> **Extracted material**
================================

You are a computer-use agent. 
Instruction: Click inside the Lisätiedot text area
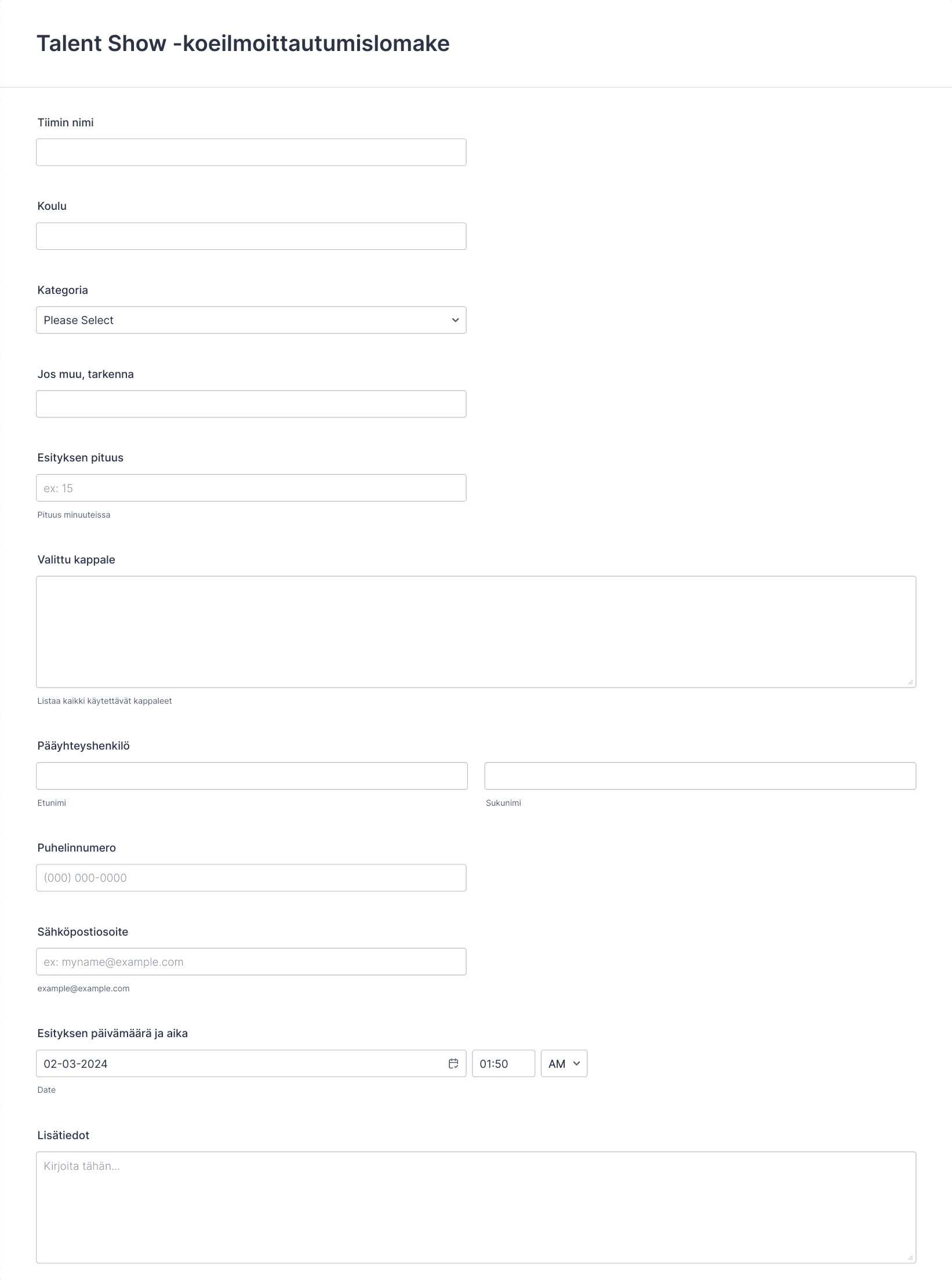pos(476,1208)
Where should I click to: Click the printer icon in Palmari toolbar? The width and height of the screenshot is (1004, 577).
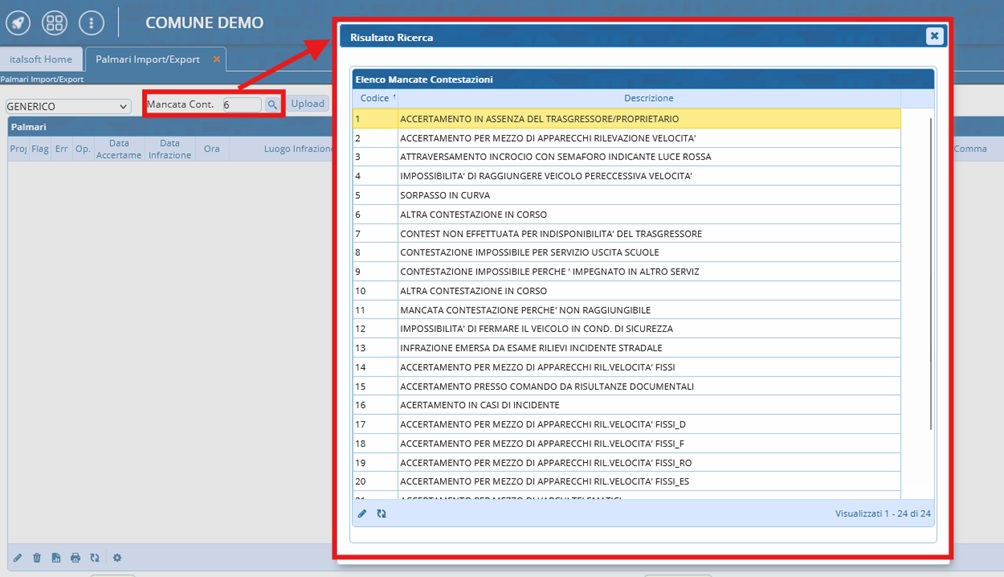(x=75, y=558)
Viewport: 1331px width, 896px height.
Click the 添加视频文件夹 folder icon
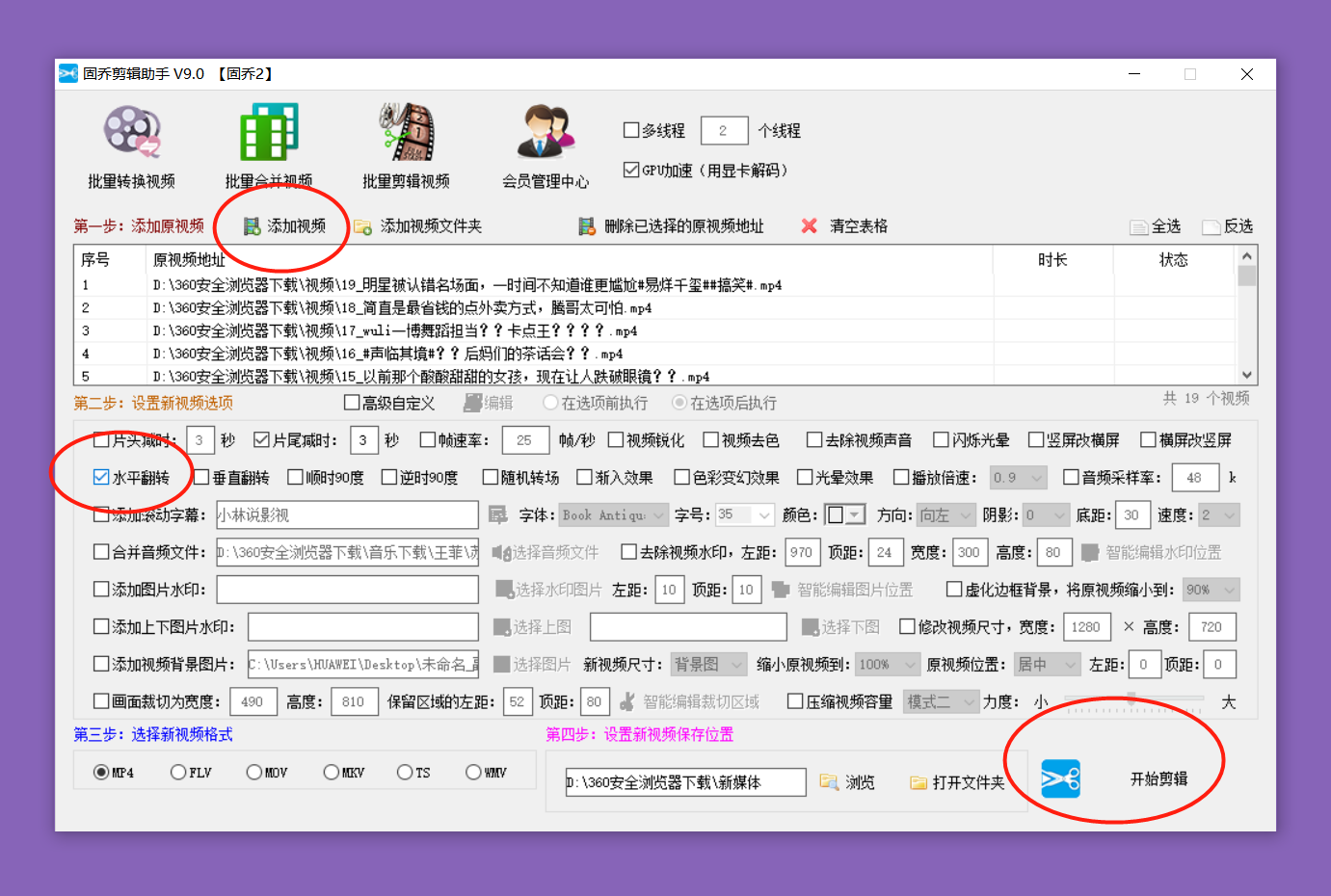point(363,226)
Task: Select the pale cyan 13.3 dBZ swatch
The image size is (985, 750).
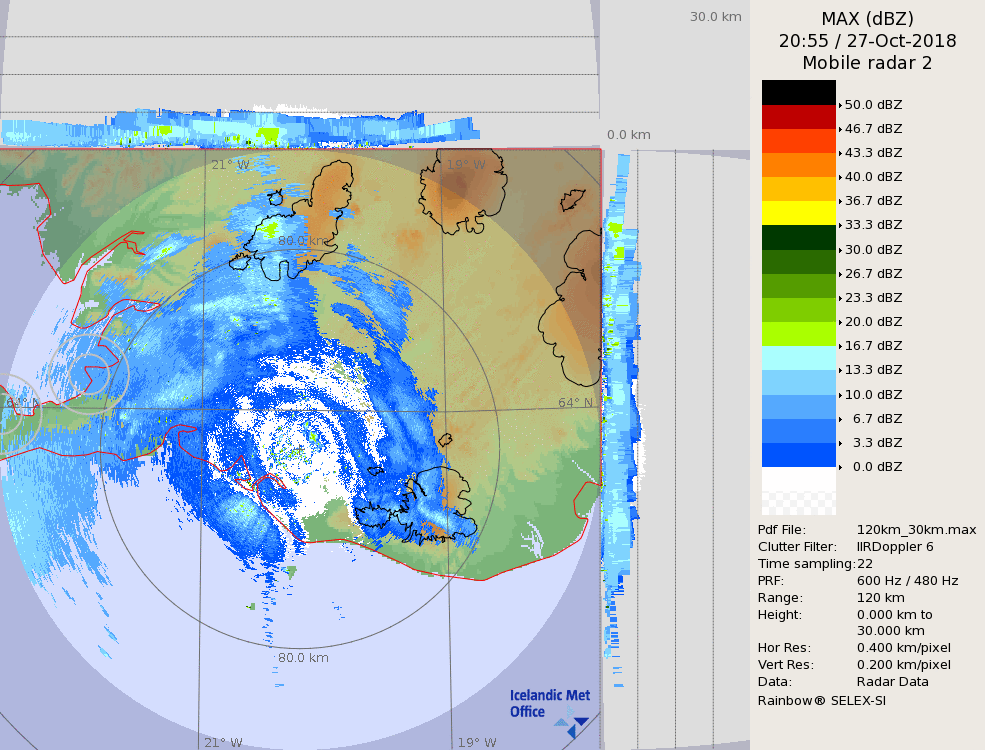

================================

Transcribe all the records above word for word, without their images.

You are a computer-use agent. 
Instruction: Click inside the Lisätiedot text area
pos(476,1208)
Where should I click to: Click the printer icon in Palmari toolbar? The width and height of the screenshot is (1004, 577).
(x=75, y=558)
Viewport: 1331px width, 896px height.
Click the 添加视频文件夹 folder icon
point(363,226)
Task: Select the pale cyan 13.3 dBZ swatch
The image size is (985, 750).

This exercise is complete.